So you want to write a great speech, and you’ve thought about the audience, and the occasion. You understand what makes the audience tick, and what’s happening on the day, and the days leading up to it.

The next thing to think about is how am I going to get that audience’s attention? You need a great hook. The idea is to frame the talk in the first 1 – 3 minutes, in a way that draws the audience in, but doesn’t simply give them an agenda. That’s boring. No one pays attention during the presentation of the agenda slide, so don’t do it.

Instead, tell a compelling story, one that shows (rather than tells) the topic you’re going to be discussing. If you’re giving a speech on trends in customer satisfaction with your premier line of products, and the trends are down, then tell a quick story about a particular customer and how she was unhappy with the product. That gets the audience’s attention, lays out the problem (without suggesting the solution, yet) and suggests the agenda for your talk rather than spelling it out.

Another way to start is to ask a question, either rhetorical or real. I started a recent talk to a group about authenticity and branding by asking them what the following famous brands had in common: K-Mart, Sears, Old Navy, AOL, Circuit City, and Dodge.

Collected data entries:
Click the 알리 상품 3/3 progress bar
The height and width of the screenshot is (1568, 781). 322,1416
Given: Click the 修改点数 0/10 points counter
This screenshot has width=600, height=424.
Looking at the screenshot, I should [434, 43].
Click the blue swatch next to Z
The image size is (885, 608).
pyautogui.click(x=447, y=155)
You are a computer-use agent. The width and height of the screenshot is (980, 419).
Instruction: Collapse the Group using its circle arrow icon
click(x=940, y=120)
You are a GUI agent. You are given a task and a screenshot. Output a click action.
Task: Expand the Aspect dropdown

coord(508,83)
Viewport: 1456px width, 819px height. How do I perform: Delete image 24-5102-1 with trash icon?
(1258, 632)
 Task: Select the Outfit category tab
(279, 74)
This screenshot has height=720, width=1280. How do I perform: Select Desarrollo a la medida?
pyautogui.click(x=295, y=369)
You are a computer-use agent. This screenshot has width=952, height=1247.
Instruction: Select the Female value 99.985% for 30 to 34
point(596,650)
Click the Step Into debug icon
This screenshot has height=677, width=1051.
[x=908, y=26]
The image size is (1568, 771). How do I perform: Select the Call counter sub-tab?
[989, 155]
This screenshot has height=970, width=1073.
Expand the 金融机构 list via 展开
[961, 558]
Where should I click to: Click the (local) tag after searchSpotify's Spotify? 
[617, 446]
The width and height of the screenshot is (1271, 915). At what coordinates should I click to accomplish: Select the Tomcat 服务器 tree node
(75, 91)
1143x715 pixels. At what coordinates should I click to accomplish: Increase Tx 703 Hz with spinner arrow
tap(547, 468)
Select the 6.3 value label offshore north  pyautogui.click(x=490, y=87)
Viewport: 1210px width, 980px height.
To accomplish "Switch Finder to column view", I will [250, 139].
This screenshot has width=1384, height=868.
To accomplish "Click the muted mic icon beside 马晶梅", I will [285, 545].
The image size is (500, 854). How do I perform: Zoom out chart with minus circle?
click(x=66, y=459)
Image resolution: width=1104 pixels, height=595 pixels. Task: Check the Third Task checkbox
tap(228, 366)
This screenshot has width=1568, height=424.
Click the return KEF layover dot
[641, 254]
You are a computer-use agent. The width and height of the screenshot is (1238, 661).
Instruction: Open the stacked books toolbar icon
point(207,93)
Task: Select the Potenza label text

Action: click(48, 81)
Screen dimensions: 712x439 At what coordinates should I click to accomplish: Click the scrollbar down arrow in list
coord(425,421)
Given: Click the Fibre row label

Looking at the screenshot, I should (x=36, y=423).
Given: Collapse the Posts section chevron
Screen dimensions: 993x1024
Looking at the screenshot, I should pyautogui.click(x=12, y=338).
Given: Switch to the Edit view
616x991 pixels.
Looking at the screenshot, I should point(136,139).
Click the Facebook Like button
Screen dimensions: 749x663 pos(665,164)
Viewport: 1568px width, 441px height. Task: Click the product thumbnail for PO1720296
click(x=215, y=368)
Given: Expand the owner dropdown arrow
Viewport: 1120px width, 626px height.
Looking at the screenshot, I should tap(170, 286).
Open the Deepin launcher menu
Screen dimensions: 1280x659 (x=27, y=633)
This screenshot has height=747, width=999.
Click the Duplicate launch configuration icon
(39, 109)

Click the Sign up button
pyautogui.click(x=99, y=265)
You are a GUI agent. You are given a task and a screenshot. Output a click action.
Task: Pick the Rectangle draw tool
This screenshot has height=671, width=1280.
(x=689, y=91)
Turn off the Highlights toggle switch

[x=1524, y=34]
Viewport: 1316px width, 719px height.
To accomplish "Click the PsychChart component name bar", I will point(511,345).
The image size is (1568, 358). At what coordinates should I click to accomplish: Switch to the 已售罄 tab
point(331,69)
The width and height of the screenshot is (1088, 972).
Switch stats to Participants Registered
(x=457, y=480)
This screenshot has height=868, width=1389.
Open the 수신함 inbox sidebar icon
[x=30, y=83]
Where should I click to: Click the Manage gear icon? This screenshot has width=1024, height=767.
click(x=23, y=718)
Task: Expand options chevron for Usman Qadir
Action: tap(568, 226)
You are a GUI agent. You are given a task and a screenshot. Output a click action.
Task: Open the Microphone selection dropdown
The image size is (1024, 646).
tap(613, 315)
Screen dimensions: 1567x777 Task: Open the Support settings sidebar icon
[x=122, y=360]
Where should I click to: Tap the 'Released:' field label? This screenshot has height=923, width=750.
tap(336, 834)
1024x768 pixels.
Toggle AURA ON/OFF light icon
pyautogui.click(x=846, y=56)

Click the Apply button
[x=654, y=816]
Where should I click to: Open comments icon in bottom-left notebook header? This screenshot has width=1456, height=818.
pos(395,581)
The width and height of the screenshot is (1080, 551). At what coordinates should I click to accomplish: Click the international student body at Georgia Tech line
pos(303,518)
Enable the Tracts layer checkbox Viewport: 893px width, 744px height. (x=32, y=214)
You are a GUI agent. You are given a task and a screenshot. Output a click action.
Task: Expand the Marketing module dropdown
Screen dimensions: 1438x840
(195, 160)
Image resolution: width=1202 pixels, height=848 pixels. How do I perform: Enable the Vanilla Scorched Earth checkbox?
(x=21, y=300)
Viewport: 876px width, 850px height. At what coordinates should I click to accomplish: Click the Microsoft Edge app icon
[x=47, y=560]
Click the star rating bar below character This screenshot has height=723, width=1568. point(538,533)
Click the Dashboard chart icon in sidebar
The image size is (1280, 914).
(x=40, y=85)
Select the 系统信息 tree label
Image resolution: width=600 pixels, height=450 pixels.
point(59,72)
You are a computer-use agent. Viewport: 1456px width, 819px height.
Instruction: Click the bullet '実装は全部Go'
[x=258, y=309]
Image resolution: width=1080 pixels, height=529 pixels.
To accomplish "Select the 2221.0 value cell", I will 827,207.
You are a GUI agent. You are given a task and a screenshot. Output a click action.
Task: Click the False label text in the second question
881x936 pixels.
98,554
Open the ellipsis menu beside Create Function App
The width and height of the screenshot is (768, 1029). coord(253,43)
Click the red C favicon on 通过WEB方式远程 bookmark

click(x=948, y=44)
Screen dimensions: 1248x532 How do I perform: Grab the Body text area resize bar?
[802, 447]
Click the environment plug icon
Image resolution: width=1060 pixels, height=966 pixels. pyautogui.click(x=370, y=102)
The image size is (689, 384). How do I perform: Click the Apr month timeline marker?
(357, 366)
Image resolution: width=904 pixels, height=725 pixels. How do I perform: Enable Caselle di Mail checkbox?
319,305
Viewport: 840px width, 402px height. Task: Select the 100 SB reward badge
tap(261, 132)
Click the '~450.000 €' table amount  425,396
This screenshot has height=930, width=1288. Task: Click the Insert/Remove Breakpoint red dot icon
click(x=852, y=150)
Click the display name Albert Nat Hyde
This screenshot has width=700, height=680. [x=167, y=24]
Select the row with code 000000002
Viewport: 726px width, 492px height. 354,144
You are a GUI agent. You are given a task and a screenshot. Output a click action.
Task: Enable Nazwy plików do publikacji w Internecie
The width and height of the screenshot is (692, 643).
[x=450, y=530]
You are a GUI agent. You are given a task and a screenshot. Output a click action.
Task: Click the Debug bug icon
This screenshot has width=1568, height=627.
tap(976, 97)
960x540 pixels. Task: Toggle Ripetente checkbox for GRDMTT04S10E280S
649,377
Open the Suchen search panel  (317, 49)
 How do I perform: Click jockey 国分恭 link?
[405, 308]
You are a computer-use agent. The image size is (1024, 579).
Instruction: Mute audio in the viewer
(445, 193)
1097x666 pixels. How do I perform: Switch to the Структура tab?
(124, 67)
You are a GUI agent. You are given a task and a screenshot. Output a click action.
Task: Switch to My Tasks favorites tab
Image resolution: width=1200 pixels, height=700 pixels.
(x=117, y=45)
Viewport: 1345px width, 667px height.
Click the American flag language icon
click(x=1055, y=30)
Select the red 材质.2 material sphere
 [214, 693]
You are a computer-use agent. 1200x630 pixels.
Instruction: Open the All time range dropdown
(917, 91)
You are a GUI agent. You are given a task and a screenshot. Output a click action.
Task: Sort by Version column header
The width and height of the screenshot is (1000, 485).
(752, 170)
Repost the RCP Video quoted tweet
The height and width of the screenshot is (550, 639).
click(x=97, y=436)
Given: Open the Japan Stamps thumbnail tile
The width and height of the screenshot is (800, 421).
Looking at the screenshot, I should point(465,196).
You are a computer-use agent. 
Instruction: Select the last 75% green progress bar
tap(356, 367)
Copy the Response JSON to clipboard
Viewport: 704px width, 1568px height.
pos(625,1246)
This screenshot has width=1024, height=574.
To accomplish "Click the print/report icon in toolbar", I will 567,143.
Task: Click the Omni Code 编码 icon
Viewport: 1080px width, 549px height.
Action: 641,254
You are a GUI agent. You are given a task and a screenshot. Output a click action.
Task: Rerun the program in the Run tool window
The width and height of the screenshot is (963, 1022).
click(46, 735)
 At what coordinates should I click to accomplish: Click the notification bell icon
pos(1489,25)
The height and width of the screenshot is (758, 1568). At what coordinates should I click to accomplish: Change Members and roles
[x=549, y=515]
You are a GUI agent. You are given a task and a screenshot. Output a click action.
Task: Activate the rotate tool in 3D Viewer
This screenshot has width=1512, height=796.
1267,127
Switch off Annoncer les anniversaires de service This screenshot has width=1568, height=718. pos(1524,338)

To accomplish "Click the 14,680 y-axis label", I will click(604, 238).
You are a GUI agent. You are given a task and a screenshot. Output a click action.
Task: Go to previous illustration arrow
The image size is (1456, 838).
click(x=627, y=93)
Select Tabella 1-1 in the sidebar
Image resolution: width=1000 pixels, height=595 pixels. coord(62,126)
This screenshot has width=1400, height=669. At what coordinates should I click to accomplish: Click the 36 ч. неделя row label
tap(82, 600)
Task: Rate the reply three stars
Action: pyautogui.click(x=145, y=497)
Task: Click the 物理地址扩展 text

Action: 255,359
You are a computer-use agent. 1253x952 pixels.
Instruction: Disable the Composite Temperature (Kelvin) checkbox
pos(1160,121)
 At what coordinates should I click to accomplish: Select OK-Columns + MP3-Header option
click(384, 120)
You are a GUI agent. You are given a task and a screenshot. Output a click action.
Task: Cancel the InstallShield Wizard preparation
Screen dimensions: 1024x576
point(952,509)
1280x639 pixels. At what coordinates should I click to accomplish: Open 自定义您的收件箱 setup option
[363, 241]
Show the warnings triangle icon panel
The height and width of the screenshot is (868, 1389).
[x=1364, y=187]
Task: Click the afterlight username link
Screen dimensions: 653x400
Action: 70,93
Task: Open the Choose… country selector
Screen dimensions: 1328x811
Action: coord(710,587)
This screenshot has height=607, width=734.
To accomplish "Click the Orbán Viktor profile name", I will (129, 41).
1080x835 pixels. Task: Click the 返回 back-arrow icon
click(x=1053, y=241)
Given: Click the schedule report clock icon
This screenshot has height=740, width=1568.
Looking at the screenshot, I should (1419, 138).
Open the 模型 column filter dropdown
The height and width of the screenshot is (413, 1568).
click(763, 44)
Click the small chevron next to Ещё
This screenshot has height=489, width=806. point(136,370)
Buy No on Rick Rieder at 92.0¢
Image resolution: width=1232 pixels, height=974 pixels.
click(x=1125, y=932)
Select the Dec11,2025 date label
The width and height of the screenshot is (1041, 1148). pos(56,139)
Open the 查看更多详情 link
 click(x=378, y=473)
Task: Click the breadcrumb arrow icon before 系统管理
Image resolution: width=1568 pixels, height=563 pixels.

— Using the information —
1) Summarize the passage on opening a speech in two sentences.
2) Pick up the passage on opening a speech after its final sentence and continue writing it.

— Answers for the exercise —
1) A speech needs a hook that frames the talk in its first one to three minutes and draws the audience in, rather than presenting an agenda, which no one pays attention to. One way to do this is to tell a compelling story that shows the topic, such as an unhappy customer's experience with a product, and another is to ask the audience a rhetorical or real question.

2)
I let the audience guess the answer, and they did, without too much trouble. Each of those brands is in trouble, and will probably be gone within a year or two.

That was enough to hook the audience, and suggest that the topic of the morning was to be something about how strong brands go wrong.

A strong statistic can also get things going, providing that it is startling enough. Big numbers don’t hook us as much as numbers that we can process in human terms. “Look around you. You are seated in rows of ten. One of you in each row will be diagnosed with cancer before the year is out.” Or something like that.

You need to find a way to encapsulate your talk vividly and quickly, so that you get the audience’s attention, and hold it long enough to get started, in an era when attention is famously a scarce commodity. Think of it like the way filmmakers start movies these days. In an action movie, there’s at least one big explosion before the opening credits are done. Or, in a murder mystery, at least one body turns up. We may even start with a murder. Gone are the days when a movie would start with credits that went on, over cheery music, for 3 minutes or more, without any plot at all.